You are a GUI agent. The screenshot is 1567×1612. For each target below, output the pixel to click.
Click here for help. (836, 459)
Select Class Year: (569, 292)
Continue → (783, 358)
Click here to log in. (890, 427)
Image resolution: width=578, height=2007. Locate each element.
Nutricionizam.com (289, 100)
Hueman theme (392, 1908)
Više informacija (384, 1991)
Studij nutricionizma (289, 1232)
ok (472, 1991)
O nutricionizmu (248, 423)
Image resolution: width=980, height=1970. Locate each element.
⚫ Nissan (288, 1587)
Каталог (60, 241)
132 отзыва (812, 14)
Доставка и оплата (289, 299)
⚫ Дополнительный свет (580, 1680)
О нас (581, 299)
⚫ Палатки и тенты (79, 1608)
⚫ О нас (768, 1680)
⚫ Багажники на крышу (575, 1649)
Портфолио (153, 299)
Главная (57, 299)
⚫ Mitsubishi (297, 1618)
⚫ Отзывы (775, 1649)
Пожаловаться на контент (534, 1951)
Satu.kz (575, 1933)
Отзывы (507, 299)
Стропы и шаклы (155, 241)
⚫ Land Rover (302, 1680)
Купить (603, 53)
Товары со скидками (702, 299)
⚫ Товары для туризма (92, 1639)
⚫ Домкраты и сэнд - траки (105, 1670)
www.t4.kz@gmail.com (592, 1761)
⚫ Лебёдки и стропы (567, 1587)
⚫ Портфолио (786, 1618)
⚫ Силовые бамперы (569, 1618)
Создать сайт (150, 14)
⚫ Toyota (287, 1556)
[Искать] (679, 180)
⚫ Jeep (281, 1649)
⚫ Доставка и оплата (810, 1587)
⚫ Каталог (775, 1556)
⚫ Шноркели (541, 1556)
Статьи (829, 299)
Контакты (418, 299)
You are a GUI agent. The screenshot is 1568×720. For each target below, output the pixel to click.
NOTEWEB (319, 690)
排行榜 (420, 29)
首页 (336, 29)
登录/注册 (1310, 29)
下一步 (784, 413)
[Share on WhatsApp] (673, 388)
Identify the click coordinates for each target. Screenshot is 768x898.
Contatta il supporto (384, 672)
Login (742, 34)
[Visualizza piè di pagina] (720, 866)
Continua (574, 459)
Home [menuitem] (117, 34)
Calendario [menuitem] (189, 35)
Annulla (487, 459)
════
What is needed:
Change "GUI agent" to "GUI assistant" everywhere it occurs in the records above, leaving every other part unchanged.

Answer for the task:
You are a GUI assistant. The screenshot is 1567×1612. For each target below, output the pixel to click.
Click here for help. (836, 459)
Select Class Year: (569, 292)
Continue → (783, 358)
Click here to log in. (890, 427)
Image resolution: width=578, height=2007. Locate each element.
Nutricionizam.com (289, 100)
Hueman theme (392, 1908)
Više informacija (384, 1991)
Studij nutricionizma (289, 1232)
ok (472, 1991)
O nutricionizmu (248, 423)
Image resolution: width=980, height=1970. Locate each element.
⚫ Nissan (288, 1587)
Каталог (60, 241)
132 отзыва (812, 14)
Доставка и оплата (289, 299)
⚫ Дополнительный свет (580, 1680)
О нас (581, 299)
⚫ Палатки и тенты (79, 1608)
⚫ О нас (768, 1680)
⚫ Багажники на крышу (575, 1649)
Портфолио (153, 299)
Главная (57, 299)
⚫ Mitsubishi (297, 1618)
⚫ Отзывы (775, 1649)
Пожаловаться на контент (534, 1951)
Satu.kz (575, 1933)
Отзывы (507, 299)
Стропы и шаклы (155, 241)
⚫ Land Rover (302, 1680)
Купить (603, 53)
Товары со скидками (702, 299)
⚫ Товары для туризма (92, 1639)
⚫ Домкраты и сэнд - траки (105, 1670)
www.t4.kz@gmail.com (592, 1761)
⚫ Лебёдки и стропы (567, 1587)
⚫ Портфолио (786, 1618)
⚫ Силовые бамперы (569, 1618)
Создать сайт (150, 14)
⚫ Toyota (287, 1556)
[Искать] (679, 180)
⚫ Jeep (281, 1649)
⚫ Доставка и оплата (810, 1587)
⚫ Каталог (775, 1556)
⚫ Шноркели (541, 1556)
Статьи (829, 299)
Контакты (418, 299)
You are a GUI assistant. The screenshot is 1568×720. For each target below, output the pixel to click.
NOTEWEB (319, 690)
排行榜 (420, 29)
首页 (336, 29)
登录/注册 (1310, 29)
下一步 (784, 413)
[Share on WhatsApp] (673, 388)
Identify the click coordinates for each target. Screenshot is 768x898.
Contatta il supporto (384, 672)
Login (742, 34)
[Visualizza piè di pagina] (720, 866)
Continua (574, 459)
Home [menuitem] (117, 34)
Calendario [menuitem] (189, 35)
Annulla (487, 459)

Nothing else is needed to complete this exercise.